Kubernetes v1.36 builds upon the groundwork laid in v1.35 to deliver a major leap forward in workload-aware scheduling, particularly for AI/ML and batch workloads. This release addresses the unique challenges of scheduling complex, multi-Pod groups by introducing a clean separation of API concerns, enhanced scheduler logic, and new capabilities like topology awareness and preemption. Here are seven critical enhancements you need to know.

7 Game-Changing Scheduling Upgrades in Kubernetes v1.36

1. Clean Separation of Workload and PodGroup APIs

The most architecturally significant change in v1.36 is the decoupling of the Workload API from the PodGroup API. Previously in v1.35, both the static template and runtime state were bundled together in one resource. Now, the Workload API serves purely as a static template—defining how Pod groups should be created—while the new PodGroup API handles all runtime scheduling states and conditions. This separation streamlines the scheduler's logic: the kube-scheduler can directly read the PodGroup object without parsing the Workload, improving performance and scalability. It also enables per-replica sharding of status updates, allowing large batch jobs to scale more efficiently.

2. Introduction of the PodGroup Scheduling Cycle

To support the new API decoupling, v1.36 introduces a dedicated PodGroup scheduling cycle in the kube-scheduler. This cycle enables atomic processing of an entire PodGroup, meaning the scheduler evaluates whether all required Pods can be placed simultaneously before committing any single Pod to a node. This atomicity is crucial for gang scheduling scenarios—common in AI training and high-performance computing—where a job can only start when a minimum number of Pods (the minCount) are ready. The new cycle also lays the foundation for future enhancements like advanced orchestration and resource reservation.

3. Topology-Aware Scheduling – First Iteration

Kubernetes v1.36 debuts the first iteration of topology-aware scheduling for workload groups. This feature allows the scheduler to consider physical network topology—such as rack or zone proximity—when placing Pods belonging to the same PodGroup. For AI/ML workloads that require low-latency communication (e.g., collective operations in distributed training), co-locating Pods on the same topology domain reduces network hops and improves performance. The initial release supports configurable topology keys and will be extended in future versions to include automatic topology discovery and adaptive placement.

4. Workload-Aware Preemption

Preemption in Kubernetes has traditionally been generic, but v1.36 introduces workload-aware preemption tailored for PodGroups. When a high-priority workload needs resources but faces contention, the scheduler can now preempt lower-priority Pods that belong to the same batch workflow or workload type more intelligently. The preemption logic respects gang scheduling constraints: it avoids partially preempting a PodGroup if it would leave the remaining Pods unschedulable. This results in more predictable resource availability and reduces wasted compute cycles for batch and AI jobs.
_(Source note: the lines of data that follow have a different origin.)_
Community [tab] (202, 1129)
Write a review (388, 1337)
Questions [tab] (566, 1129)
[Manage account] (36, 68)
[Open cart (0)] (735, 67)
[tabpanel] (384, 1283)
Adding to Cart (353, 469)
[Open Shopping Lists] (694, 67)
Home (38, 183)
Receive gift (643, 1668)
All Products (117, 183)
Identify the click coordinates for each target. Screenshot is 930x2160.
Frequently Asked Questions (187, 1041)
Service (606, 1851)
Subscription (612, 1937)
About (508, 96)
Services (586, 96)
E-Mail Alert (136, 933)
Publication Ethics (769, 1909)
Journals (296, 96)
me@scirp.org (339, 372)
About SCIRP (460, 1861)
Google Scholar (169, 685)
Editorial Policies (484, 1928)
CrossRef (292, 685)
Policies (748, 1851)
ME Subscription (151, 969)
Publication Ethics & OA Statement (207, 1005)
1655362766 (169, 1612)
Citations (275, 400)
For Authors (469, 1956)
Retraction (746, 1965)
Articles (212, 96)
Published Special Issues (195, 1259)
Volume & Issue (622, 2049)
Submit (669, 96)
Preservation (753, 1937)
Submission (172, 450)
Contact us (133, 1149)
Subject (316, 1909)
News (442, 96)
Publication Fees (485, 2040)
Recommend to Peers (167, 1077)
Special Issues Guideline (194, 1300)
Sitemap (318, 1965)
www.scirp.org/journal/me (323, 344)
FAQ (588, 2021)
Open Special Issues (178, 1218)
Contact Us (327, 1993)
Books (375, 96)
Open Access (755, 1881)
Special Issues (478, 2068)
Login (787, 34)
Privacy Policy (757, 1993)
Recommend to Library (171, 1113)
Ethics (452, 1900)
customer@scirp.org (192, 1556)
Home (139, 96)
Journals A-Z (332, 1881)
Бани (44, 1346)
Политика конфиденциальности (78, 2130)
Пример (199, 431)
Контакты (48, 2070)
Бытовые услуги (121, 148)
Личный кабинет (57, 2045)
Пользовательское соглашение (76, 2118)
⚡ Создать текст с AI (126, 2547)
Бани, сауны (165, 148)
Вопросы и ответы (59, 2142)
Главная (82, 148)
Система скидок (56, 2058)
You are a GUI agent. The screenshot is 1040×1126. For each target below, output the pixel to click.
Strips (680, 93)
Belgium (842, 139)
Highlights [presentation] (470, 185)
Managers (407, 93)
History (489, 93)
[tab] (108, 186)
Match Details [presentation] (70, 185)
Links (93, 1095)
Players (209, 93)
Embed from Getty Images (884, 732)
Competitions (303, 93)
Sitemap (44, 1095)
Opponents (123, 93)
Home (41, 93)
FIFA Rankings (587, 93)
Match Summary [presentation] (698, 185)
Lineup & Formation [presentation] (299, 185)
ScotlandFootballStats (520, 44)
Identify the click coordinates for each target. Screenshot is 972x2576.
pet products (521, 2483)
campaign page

5. Dynamic Resource Allocation via ResourceClaim Support

With v1.36, PodGroups can now leverage Dynamic Resource Allocation (DRA) through native ResourceClaim support. This means batch workloads can request specialized hardware (like GPUs, FPGAs or TPU slices) at the group level, and the scheduler will handle allocation across all Pods in the group. The integration ensures that all Pods in the PodGroup receive consistent resource claims, eliminating the risk of partial assignment. This is a major step toward full support for complex AI training pipelines that require exclusive access to accelerators.

6. First Phase of Job Controller Integration

To demonstrate real-world readiness, v1.36 delivers the first phase of integration between the existing Job controller and the new PodGroup API. Job objects can now create PodGroup instances automatically, making it seamless for users to adopt workload-aware scheduling without rewriting job definitions. This integration handles template creation, PodGroup lifecycle management, and status reconciliation. It paves the way for a future where any controller can leverage the PodGroup API natively, reducing manual configuration and enabling more sophisticated job orchestration.

7. Performance and Scalability Improvements

The decoupling of Workload and PodGroup APIs directly improves performance. Because the PodGroup API supports per-replica sharding of status updates, large batch workloads with thousands of Pods no longer bottleneck on a single status object. Additionally, the scheduler’s streamlined dependency on PodGroup (rather than Workload) reduces watch operations and API server load. Early benchmarks show measurable improvement in scheduling throughput for gang‑scheduled jobs, especially in clusters with high concurrency. These changes ensure that Kubernetes v1.36 scales better for modern AI and batch computing demands.

Conclusion

Kubernetes v1.36 marks a pivotal evolution in workload-aware scheduling, directly addressing the unique demands of AI/ML and batch workloads. From cleaner API boundaries and atomic scheduling cycles to topology awareness and preemption, each enhancement contributes to a more efficient, scalable, and intelligent scheduler. As these features mature, they will form the backbone of next‑generation orchestration for data‑intensive and parallel computing. Keep an eye on upcoming releases for even deeper integration and automation. For more details, check the API separation and scheduling cycle sections.